• _Data rows_
'''

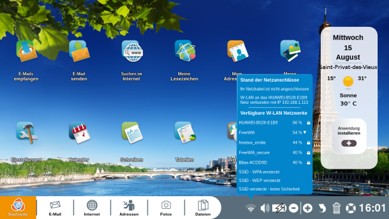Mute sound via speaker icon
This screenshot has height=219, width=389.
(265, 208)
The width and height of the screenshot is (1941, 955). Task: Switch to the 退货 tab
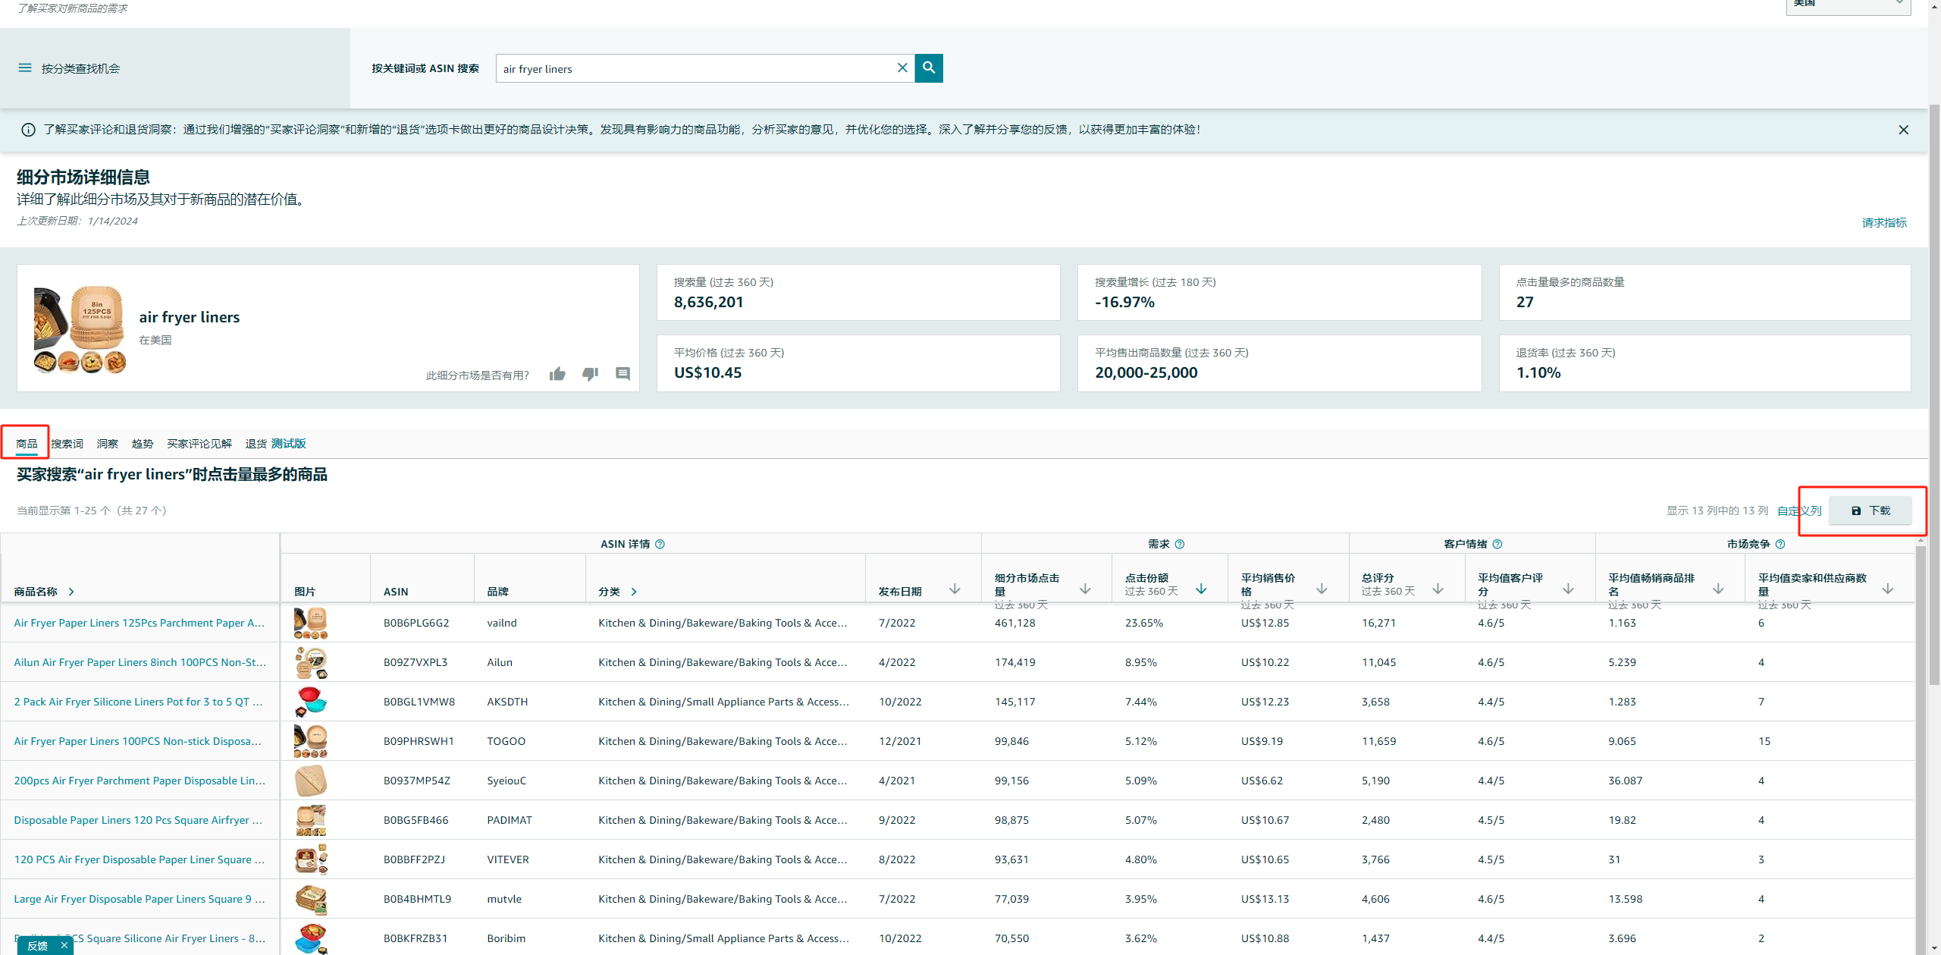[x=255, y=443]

'''
'''

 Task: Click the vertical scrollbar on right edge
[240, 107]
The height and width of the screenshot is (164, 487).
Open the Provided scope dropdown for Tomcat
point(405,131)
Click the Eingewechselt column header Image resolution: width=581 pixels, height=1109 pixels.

'''
'''

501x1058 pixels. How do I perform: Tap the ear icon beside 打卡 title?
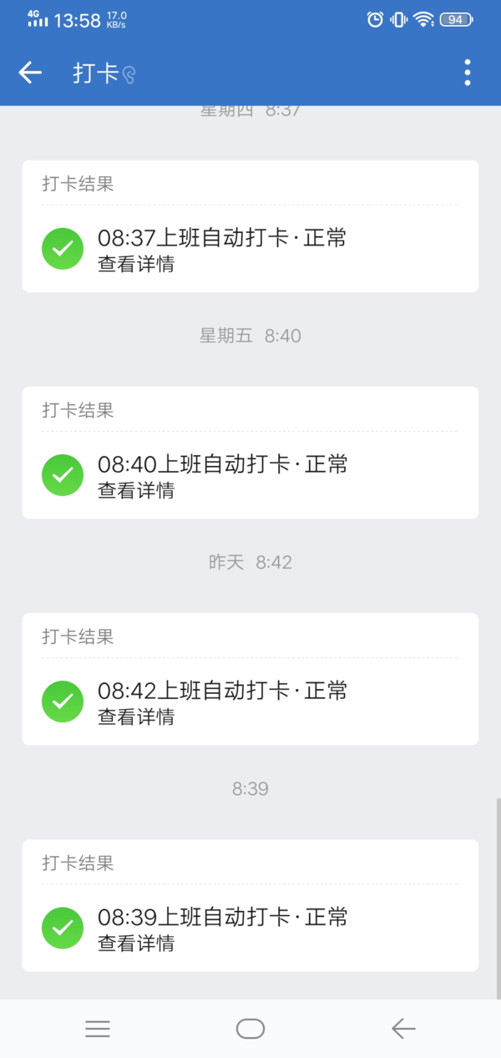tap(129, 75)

'''

• _Stated goal_
Copy the part of the entries that opens with the line containing "The height and" and closes with the line containing "Click the Eingewechselt", reproducing those lines and nothing else.

• _Result for this exercise_
The height and width of the screenshot is (164, 487).
Open the Provided scope dropdown for Tomcat
point(405,131)
Click the Eingewechselt column header Image resolution: width=581 pixels, height=1109 pixels.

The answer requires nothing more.